Congress seeks to keep the momentum going on improvements to prior authorization
A newly introduced bill follows finalized regulations that are set to make substantial changes to the process, and it strives to address cost concerns that kept similar legislation from passing two years ago.
Members of Congress are revitalizing efforts to pass legislation that would streamline prior authorization in Medicare Advantage (MA).
A bipartisan, bicameral group of legislators reintroduced the Improving Seniors’ Timely Access to Care Act, a bill that unanimously passed the House in September 2022 but did not receive a vote in the Senate.
One obstacle at the time was a projection by the Congressional Budget Office that the bill would lead to an increase in federal expenditures of more than $16 billion over 10 years, stemming from an expected increase in healthcare utilization. The latest iteration of the bill is intended to temper that concern by removing explicit provisions regarding the turnaround time for prior authorization decisions.
Changes already on tap
In a move that arguably renders the legislation less urgent than it was two years ago, CMS early this year finalized regulations with core provisions that mirror and build on the 2022 version of the bill.
Among the key aspects of the regulations are time limits of 72 hours for prior authorization decisions about expedited requests and seven calendar days for standard requests, beginning in 2026 for plans in federal healthcare programs. (The deadline in the 2022 version of the bill was 24 hours for expedited requests.)
The new legislation addresses the timeliness of prior authorization decisions by granting HHS authority to establish time frames — something the department already did in the regulations. By essentially shifting the imposition of specific limits from the legislative to the regulatory sphere, Congress can avoid much of the concern over the bill’s budgetary impact.
The legislation would codify many of the regulatory provisions in law for MA and ensure they are not subject to change from one presidential administration to the next. It also could make the provisions less susceptible to possible legal challenges by health plans.

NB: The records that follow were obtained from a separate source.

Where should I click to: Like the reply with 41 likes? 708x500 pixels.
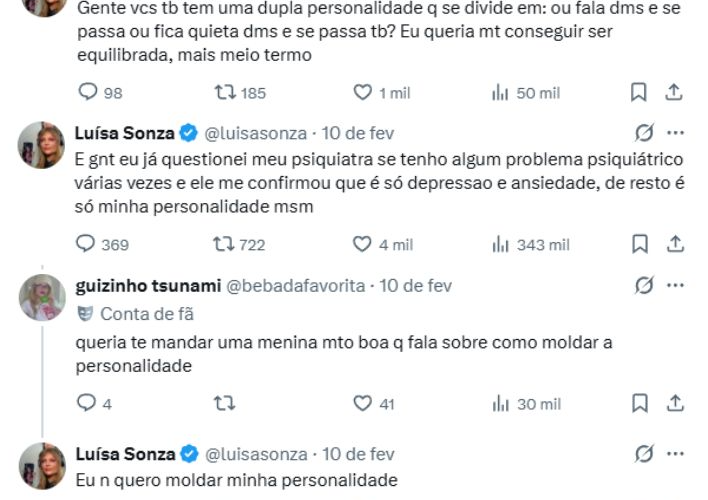point(364,404)
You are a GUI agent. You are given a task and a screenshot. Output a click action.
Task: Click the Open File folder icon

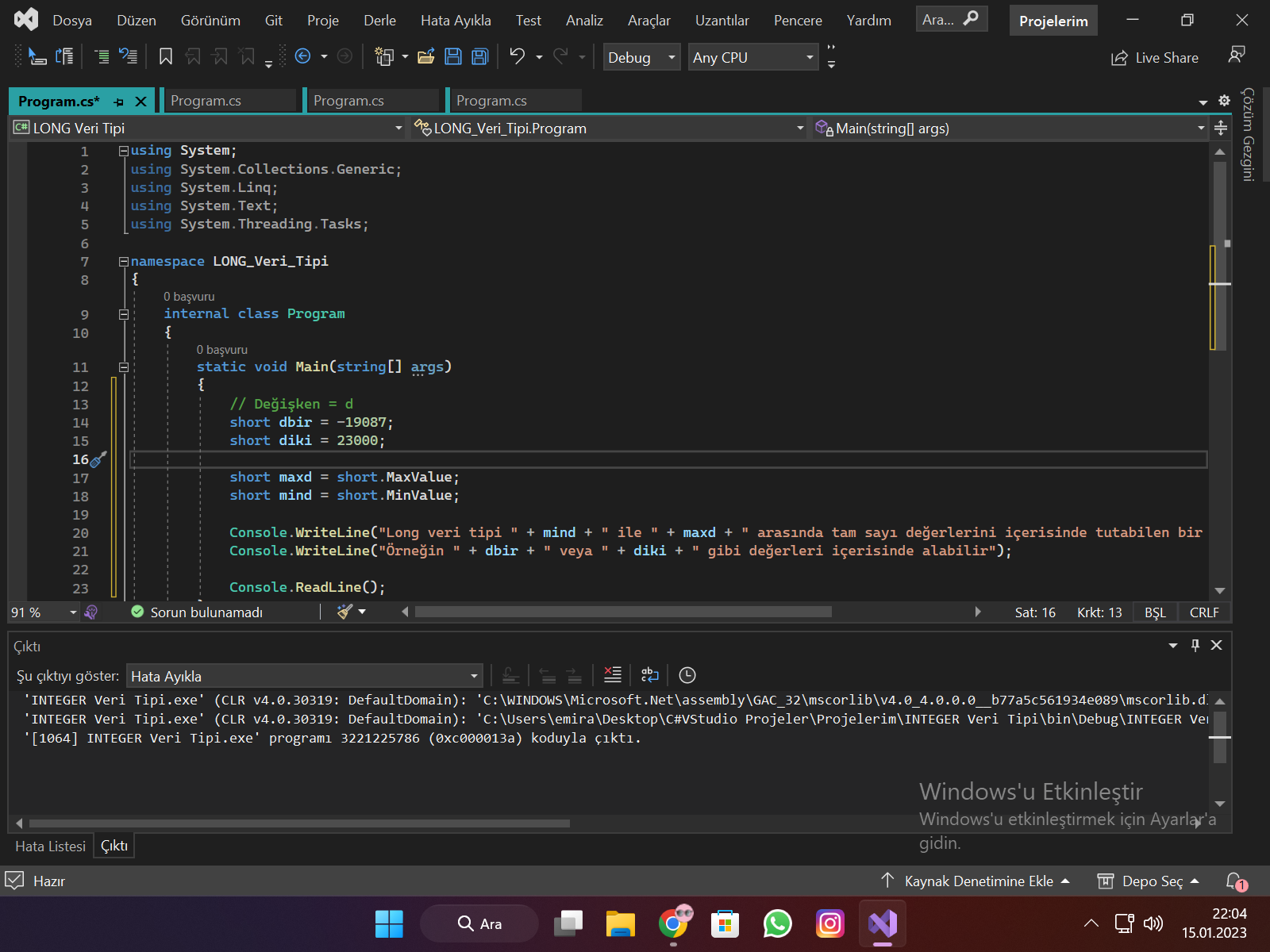426,56
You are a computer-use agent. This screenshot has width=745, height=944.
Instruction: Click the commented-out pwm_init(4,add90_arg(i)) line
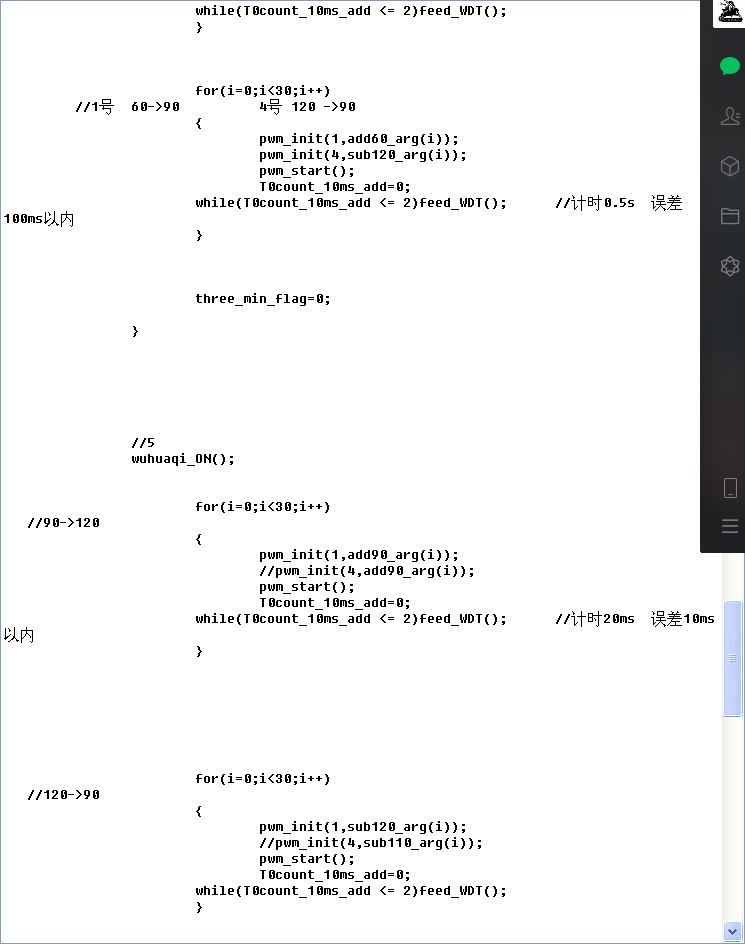pyautogui.click(x=366, y=571)
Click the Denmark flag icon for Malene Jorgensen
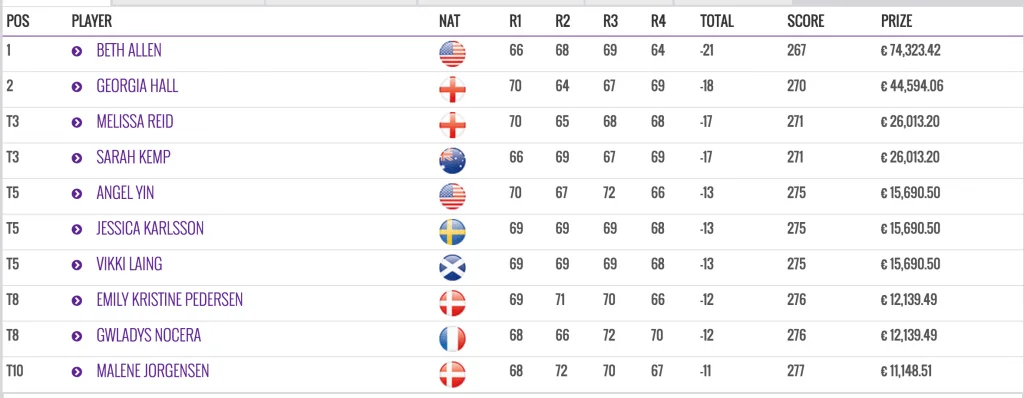1024x398 pixels. click(x=452, y=374)
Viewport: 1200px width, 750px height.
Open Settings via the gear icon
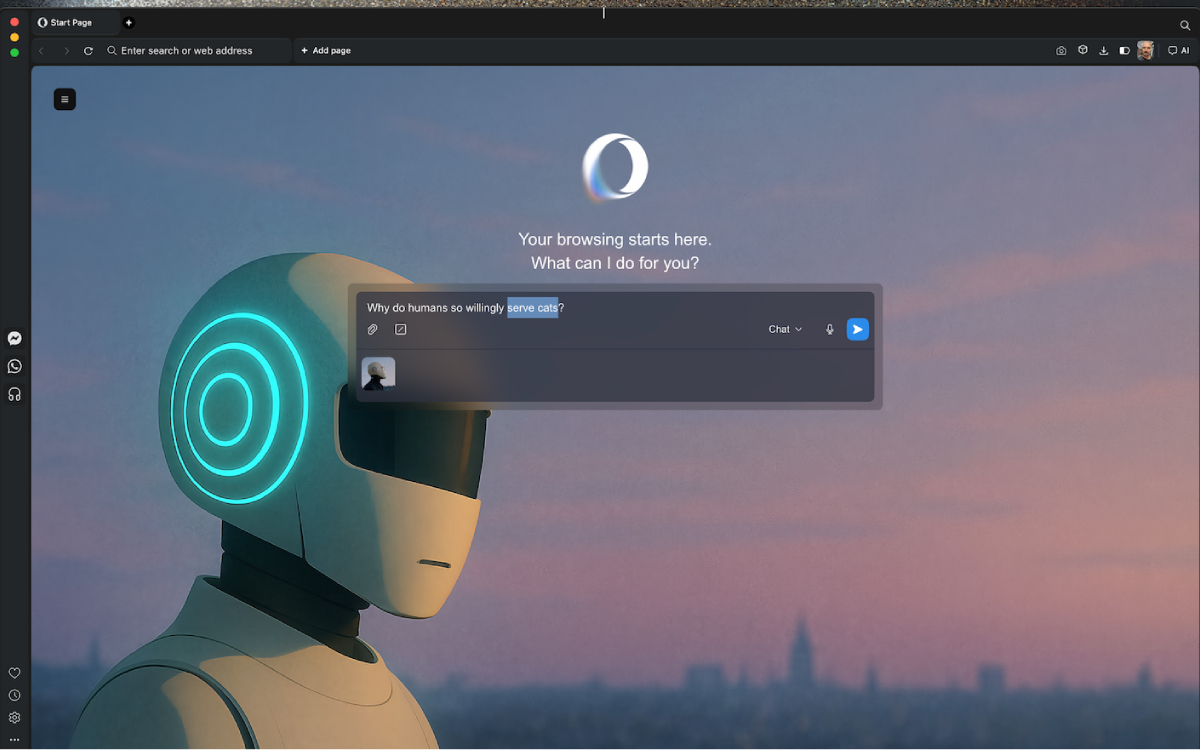pos(14,717)
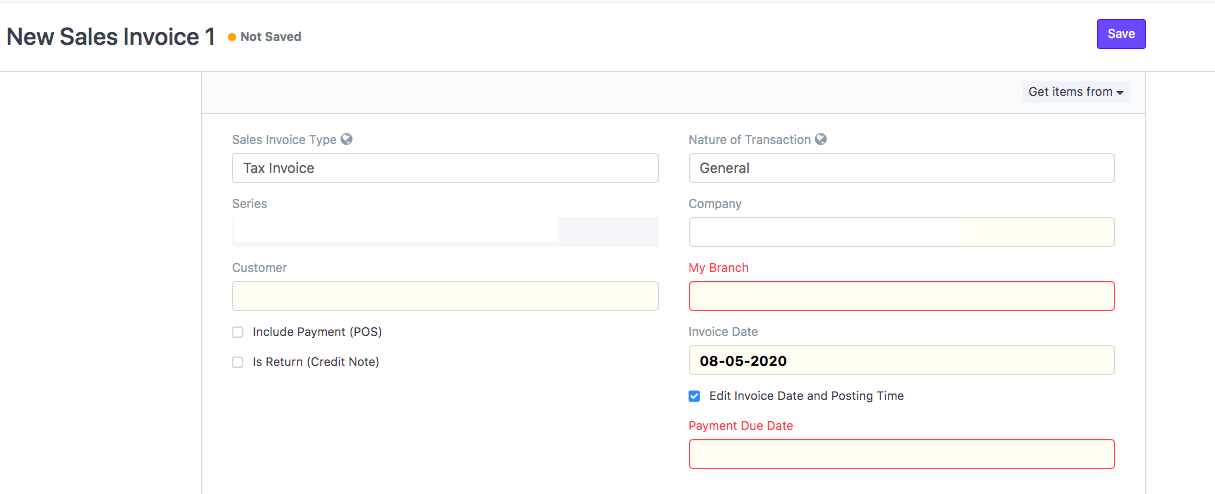Tick the Is Return (Credit Note) checkbox
Viewport: 1215px width, 494px height.
pos(238,362)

That issue could be moot, given that segments of the insurance lobby, such as AHIP, have announced their support for the regulations.
A narrower focus
Unlike the 2024 regulations, the legislation addresses prior authorization only in MA and makes no mention of Medicaid or the Affordable Care Act’s federally operated marketplaces.
In a written statement on the new bill, the Medical Group Management Association (MGMA) noted its constituents view prior authorization in MA as “substantially more burdensome” compared with commercial insurance and Medicaid.
The bill mirrors the regulations in its requirement, starting in 2027, for an electronic prior authorization program that will be designed to speed up requests and responses between MA plans and providers. Proprietary payer portals would not qualify unless they meet designated technical standards as established by HHS.
The regulations have a similar requirement for MA, Medicaid and the ACA marketplaces. And the 72-hour and seven-day regulatory caps on prior authorization decisions are set to apply to MA, Medicaid and the Children’s Health Insurance Program, while ACA marketplace plans must adhere to the same time limit for expedited requests and a 15-day limit for standard requests.
Shedding light on prior authorization
The bill appears to go farther than the regulations in its transparency-related requirements.
Starting in 2026, MA health plans would need to annually report a comprehensive array of prior authorization metrics to HHS, which would be required to post the information on a publicly accessible website (the regulations require payers to post most of the same data on their own websites).
“By requiring MA plans to publicly reveal what services are subject to prior authorization, how many are approved and how long on average they take to approve, this legislation will drive plan accountability,” the MGMA wrote in its statement.
Plans also would need to make available specific information to providers and enrollees. For example, providers seeking to contract with the plan would have access to a list of all items and services subject to prior authorization, along with the policies and procedures that determine decisions.
After contracting with an MA plan, providers would be able to see the plan’s prior authorization criteria, including an itemized list of the documentation to be submitted. Plan enrollees would have access to the criteria as well.
Eyeing greater upgrades
The legislation is more explicit than the 2024 final rule in attempting to set the stage for a real-time prior authorization system. CMS and the Office of the National Coordinator for Health Information Technology would be charged with investigating how such a process would work for routinely approved items and services.
That initiative also would include consideration of how MA payers’ use of AI and automation affects patients’ access to healthcare, including whether it exacerbates disparities for rural and low-income beneficiaries.